Phnom Penh, translated as “Penh’s Hill,” was named for a widow who had a temple built there. Borrowed from Sanskrit, the word for temple is wat. In 1372, Lady Penh found a Koki tree floating down the Tonle Sap after a storm. Inside the tree were four bronze Buddha statues. She believed this was a divine blessing, and asked villagers to help her build a wat out of the Koki wood to house the statues. Wat Phnom still stands and is open to visitors. Inside are many more Buddha statues, much burning incense, and a place for worshippers to pray. We removed our shoes, as required, and entered to witness the sacred practice of their faith.

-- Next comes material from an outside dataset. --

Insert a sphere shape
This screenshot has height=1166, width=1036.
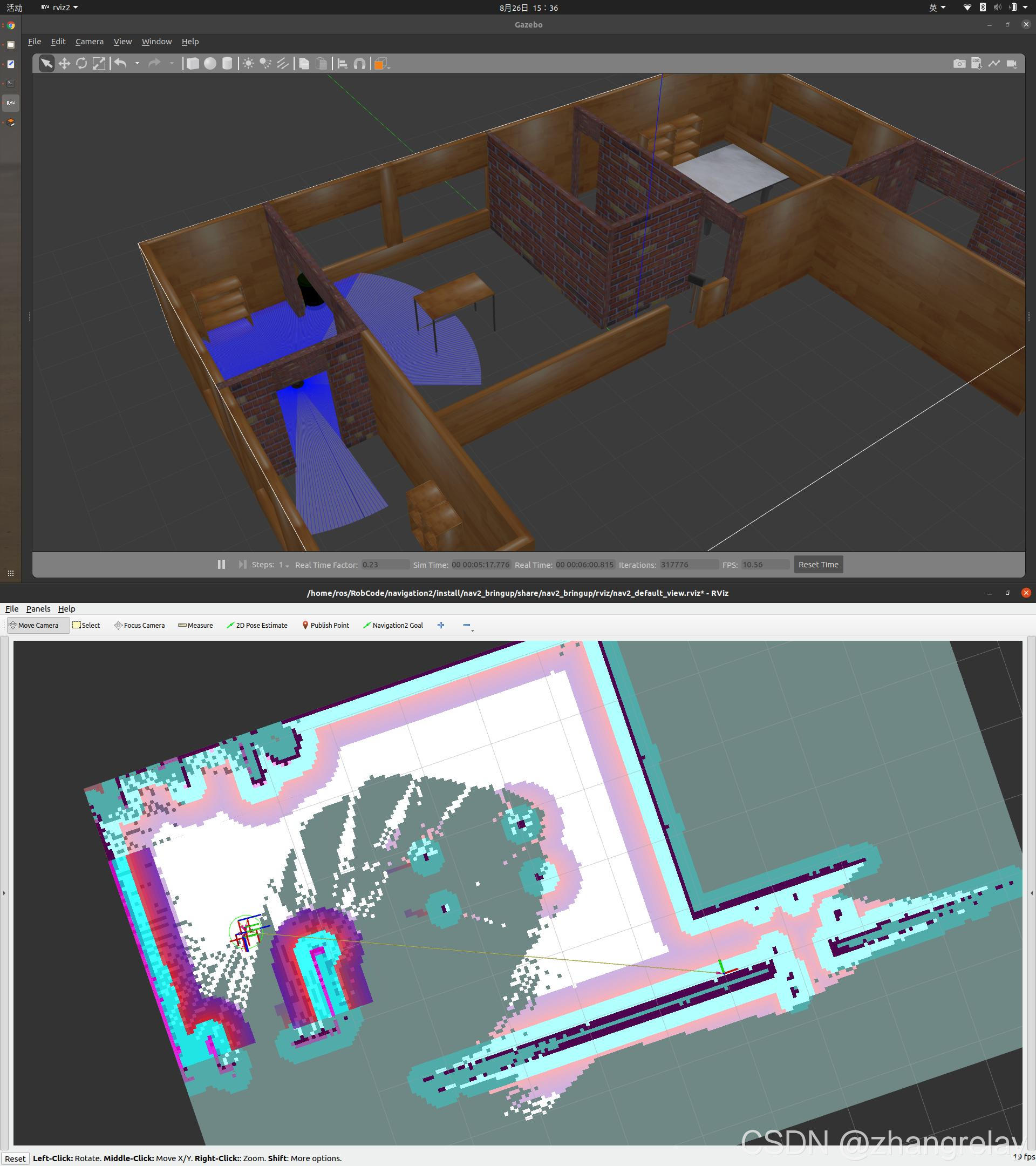[210, 63]
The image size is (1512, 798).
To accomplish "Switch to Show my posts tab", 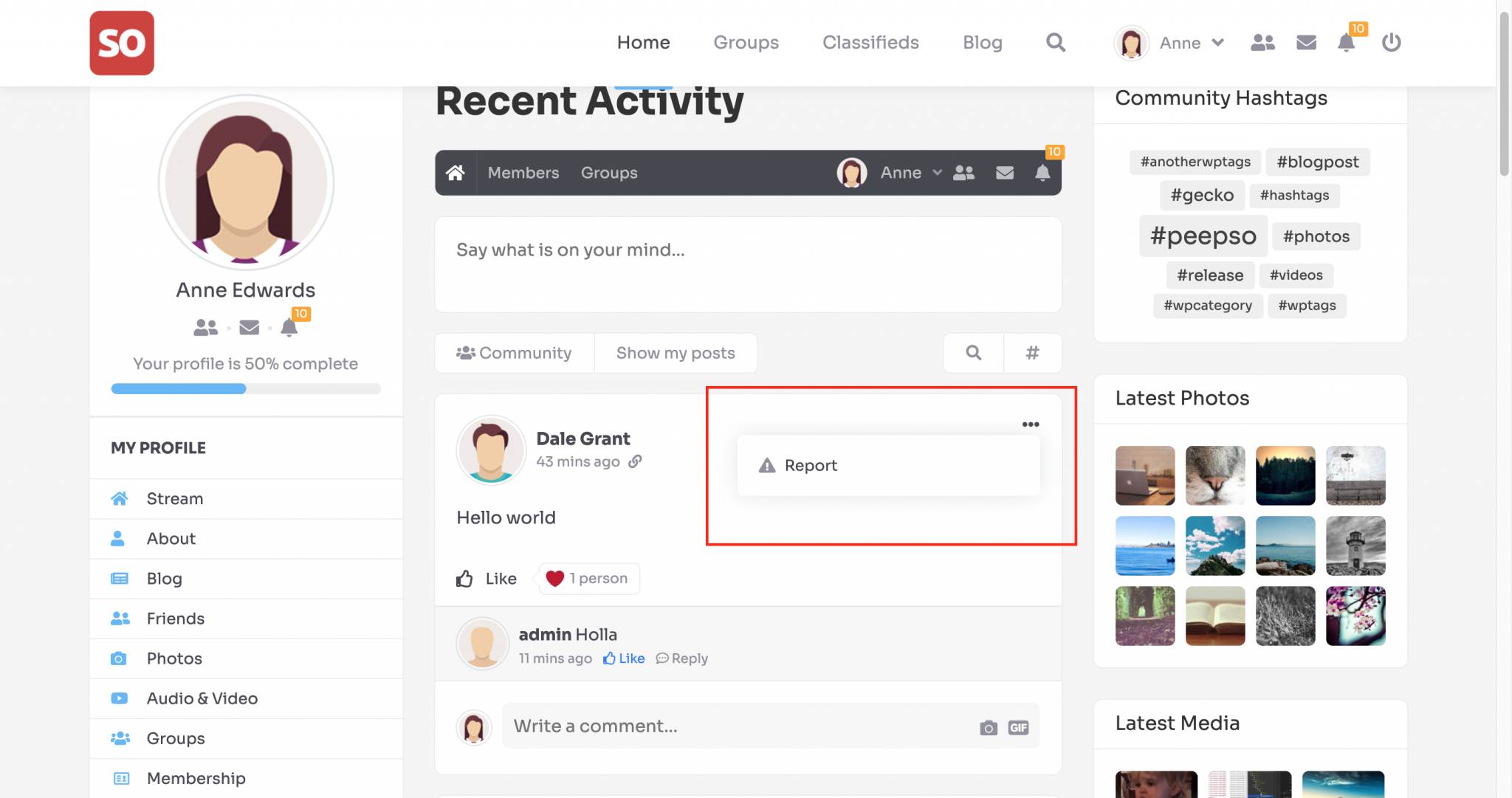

Cambodia’s modern wats, lavish and intricately carved, are many, but these are not the only buildings that capture attention. Over the years, Phnom Penh has become known for its architecture. In the 1920s, the “Pearl of Asia” was one of the loveliest French-built cities in Indochina, strong in tourism and trade. French colonial buildings can still be found along grand boulevards. Our stay was next to the Royal Palace and near the National Museum, both architecturally and historically significant. This is the Angkor region of the Kingdom of Cambodia.

From the ninth to the fifteenth centuries, Angkor was the seat of the Khmer Empire, the largest empire of Southeast Asia. Over 4,000 ruins, surviving ancient wats, including mammoth Angkor Wat, remain as evidence of the world’s largest pre-industrial urban center—greater than New York today.